Sonntag, 13. Februar 2011

Warum wir Generationengerechtigkeit fordern und dennoch nicht danach Leben

Generationengerechtigkeit ist ein Begriff im Aufwind. In der Politik ist er zum Schlagwort geworden, das gerne zur Rechtfertigung politischer Projekte verwendet wird. Der Begriff unterscheidet sich von „Nachhaltigkeit“ vor allem dadurch, dass durch den Bezug auf Generationen konkrete Menschen angesprochen werden, während Nachhaltigkeit ein abstraktes Konzept bleibt. Unter Politikern ist es daher schick geworden, zu behaupten, dass z.B. die Konsolidierung des Haushaltes und der Schutz des Klimas im Namen künftiger Generationen vorangetrieben werden, für die wir heute lebenden Menschen eine Verantwortung haben.

Diese Verantwortung für künftige Generationen existiert unbestritten. In Zeiten des menschengemachten Klimawandels ist sie mit Händen zu greifen. Noch nie zuvor in ihrer Geschichte hatte die Menschheit die nötigen technologischen Mittel, um das Leben künftiger Generationen über Jahrhunderte hinaus zu bestimmen: gefällte Bäume wuchsen nach, niedergebrannte Städte wurden wieder aufgebaut. Die Bedrohungen durch Atomwaffen, den Klimawandel, und die Ausbeutung natürlicher Ressourcen sind jedoch dauerhaft. Werden wir unserer Verantwortung für künftige Generationen, die daraus erwächst, gerecht?
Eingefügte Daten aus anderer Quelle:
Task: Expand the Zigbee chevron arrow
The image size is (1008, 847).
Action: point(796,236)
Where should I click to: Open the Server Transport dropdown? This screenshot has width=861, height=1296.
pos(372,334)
Die Antwort lautet leider nein. Denn jedes Mal, wenn diese Verantwortung uns etwas kosten könnte, verschieben wir die Probleme von heute lieber auf morgen. In Krisenzeiten werden Klimaziele für die kurzfristige Förderung rückständiger Industriezweige im wahrsten Sinne des Wortes abgewrackt. Es ist auch kein Zufall, dass die Verhandlungen für einen Nachfolger des Kyoto-Protokolls in Kopenhagen 2009 und in Cancún 2010 im Schatten einer weltweiten Wirtschaftskrise gescheitert sind. Denn, machen wir uns nichts vor, auch in Cancún hat die Weltgemeinschaft entschieden, dass den Wählern von heute in wirtschaftlich schlechten Zeiten keine nennenswerten Bürden auferlegt werden sollen, um künftigen Generationen einen lebenswerten Planeten zu erhalten.
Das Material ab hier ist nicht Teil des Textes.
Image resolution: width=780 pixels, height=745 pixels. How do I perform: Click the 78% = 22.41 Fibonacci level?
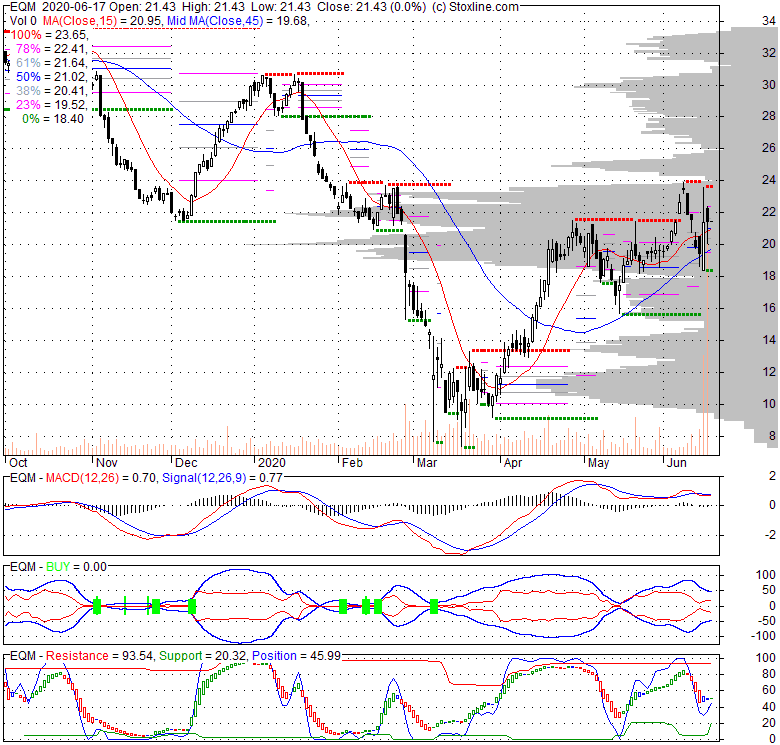46,48
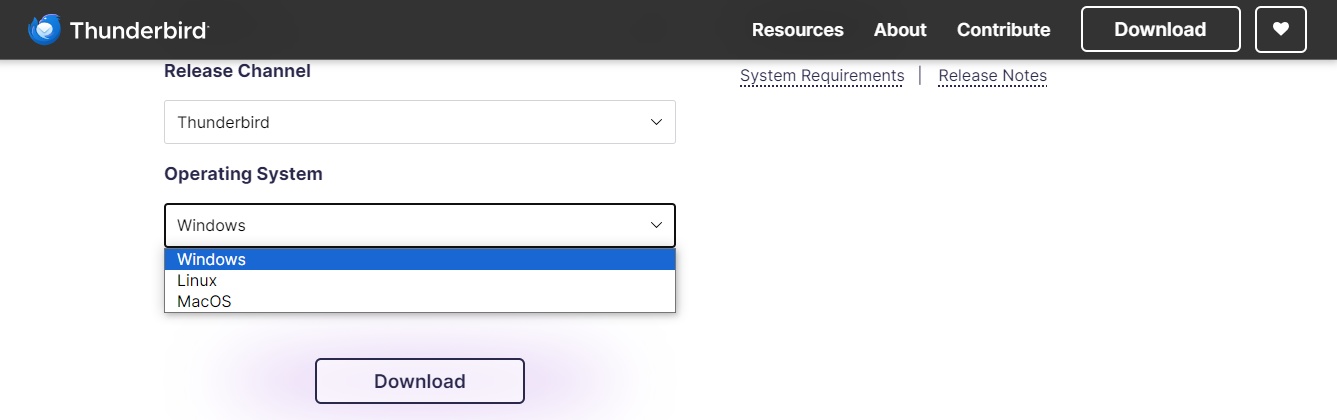Click the Operating System label text
This screenshot has width=1337, height=420.
(243, 174)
Gleichzeitig hat sich die Nutzung des Begriffes Generationengerechtigkeit in den Wahl- und Parteiprogrammen der deutschen Parteien vervielfacht. In der Praxis hat dies wenig geändert. So wird gerade im Bereich der Staatsverschuldung eine Phantomdebatte geführt, bei der dem Wähler vorgegaukelt wird, ein strikter Sparkurs sei im Sinne künftiger Generationen. Dabei bereiten Staatsschulden an sich künftigen Generationen nur wenig Kopfzerbrechen. Der deutsche Staat verschuldet sich vor Allem bei seinen eigenen Bürgern, die fleißig Schatzbriefe kaufen. Die Gesellschaft als Gesamtes wird dadurch auch in Zukunft nicht ärmer. Der wahre Schatz, den wir für künftige Generationen bewahren müssen, ist ein handlungsfähiger Staat. Ein Staat, der sich so hoch verschuldet hat, dass er nicht mehr handlungsfähig ist, wäre ein echtes Problem für künftige Generationen. An die Verabschiedung von Konjunkturpaketen zur Ankurbelung der Wirtschaft in Krisenzeiten, wie heutzutage, wäre nicht mehr zu denken. Es zeigt sich bereits, dass sich die öffentliche Hand aus immer mehr Aufgabenbereichen zurückzieht. Trotz Konjunkturpaket hat sich an der grundsätzlichen Unterfinanzierung des Bildungssystems und der Kindergärten und –krippen nicht viel geändert. Der letzten Bundesregierung waren Kinder im Rahmen ihres Konjunkturpaketes zusätzliche Direktausgaben von 100 € pro Kind wert. Ein neues Auto wurde mit 2.500 € bezuschusst. Auch hier geben wir das Geld also im Zweifel lieber für Dinge aus, die uns heute nützen, wie Neuwagen und Jobs. Sparen an Zukunftsinvestitionen wie Bildung und Kinderbetreuung fällt uns dabei nicht schwer.

Dabei sind wir, als heute lebende Generation, in der Pflicht, künftigen Generationen mindestens die gleichen Möglichkeiten zu hinterlassen, die wir selbst hatten. In den Bereichen Klimawandel, Staatsverschuldung, Energiepolitik, Umwelt- und Artenschutz sowie schonender Ressourcenverbrauch reden wir gerne über diese große Verantwortung. Danach zu handeln liegt uns leider nicht.